Tuesday, January 3, 2012

Oh, Please Let This Happen!

Having visited this area I am highly in favor of this "unmanned" border crossing being put into effect on the border of the US and Mexico--similar in nature to many that exist on the border with Canada in remote locations.

A number of years ago, prior to 9/11, I visited Big Bend National Park on my own.  It is truly one of the most wild and wonderful areas the US has left within the continental states.  Home to mountain lions, black bears, javalinas, and event the occasional jaguar I believe, Big Bend National Park is an incredible place to spend time.

So why would I want an open border to the Mexican side?  Well, you'd really have to go there to see what a non-issue this is.  When there I paid something like three dollars to have a Mexican boatman ferry me across the Rio Grande to Mexico (illegally, gasp!!) where I paid another three dollars or so to a young Mexican boy to ride a burro (donkey?) up the hill to the Mexican town of Boquillas Del Carmen.  Feeling eversomuch like Don Quixote I rode into town not knowing what to expect.

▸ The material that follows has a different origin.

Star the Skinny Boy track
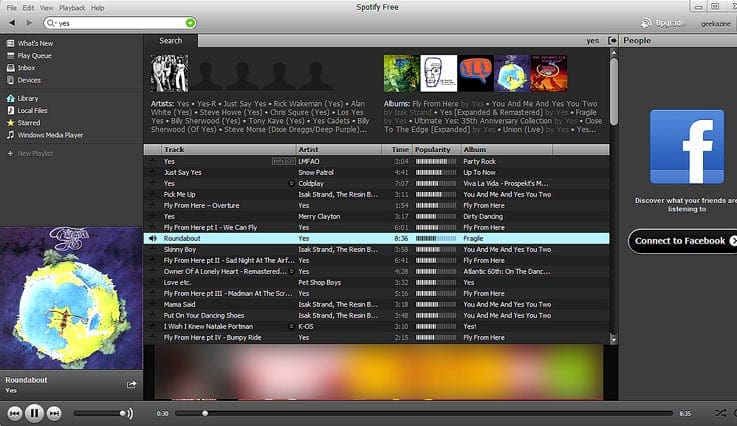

What I found was a truly eye-opening experience.  I sat in the residents little adobe homes and feasted on real Mexican tacos at a dollar for three each time.  Ice cold beers??  A dollar.  A pack of Marlboros??  A dollar.  No one spoke English but it didn't matter, the locals were as nice as could be (except the young boy with the burro who whipped the poor thing too many times in my opinion, but my Americanized sensibilities and my perceived views on the treatment of animals digress).

While having tacos I ran into another friendly American tourist (border jumper) to share lunch with.  He and I walked across the dusty street (now feeling like Clint Eastwood) to enter a dusty Mexican bar where we continued to down one dollar beers, smoke Marlboros and waste away the day.  Offered cocaine, pot and who knows what else while sitting at the bar (all politely declined thank you) it was obvious I was a bit out of my suburban league here and while pissing in an adobe horse trough out back (what served as the bar's bathroom) I must say I was a bit concerned for my safety.  Later in the afternoon the local Mexican drunk was literally thrown out the front door opening (for there was no door) and I knew it was time to leave.

Upon beginning my walk back down to the Rio Grande my taco and drinking companion and I noticed that the Federales had arrived in their green camouflaged Hummer looking vehicles for one of their rare but steady visits to the town.  Taking the boatman back to the US side of the border (again, illegally!!) I had safely completed my Mexican sojourn and was none the worse for wear.

So why would I want an "honor system" border crossing there?  Because there is NO border crossing there currently.  With 300 miles of open border at that spot along the Rio Grande (nothing in either direction for 150 miles on each side of that point), no real roads leading to Boquillas del Carmen from the Mexican side, no electricity, no phone, no water, etc., etc. at Boquillas, the chances of that site becoming a haven for illegals is slim to none.  Those who want to cross illegally or bring illegal drugs to the US have hundreds and hundreds of miles of open border to cross should they wish, implementing a self service kiosk isn't suddenly going to draw criminals to the area to scan their passports while they come and go.  Add to these facts that Customs and Border Patrol man roadblocks on the ONLY roads leading out of Big Bend (trust me, I sat under their sunglassed glaze for some time when I left) and you have one of the safest border areas along the Mexico/US line.

What has been hurt by the post 9/11 crackdown in Big Bend on travel between the two countries is the town of Boquillas and the sense of adventure one gets from going to one of the last few "wild" locations in the US.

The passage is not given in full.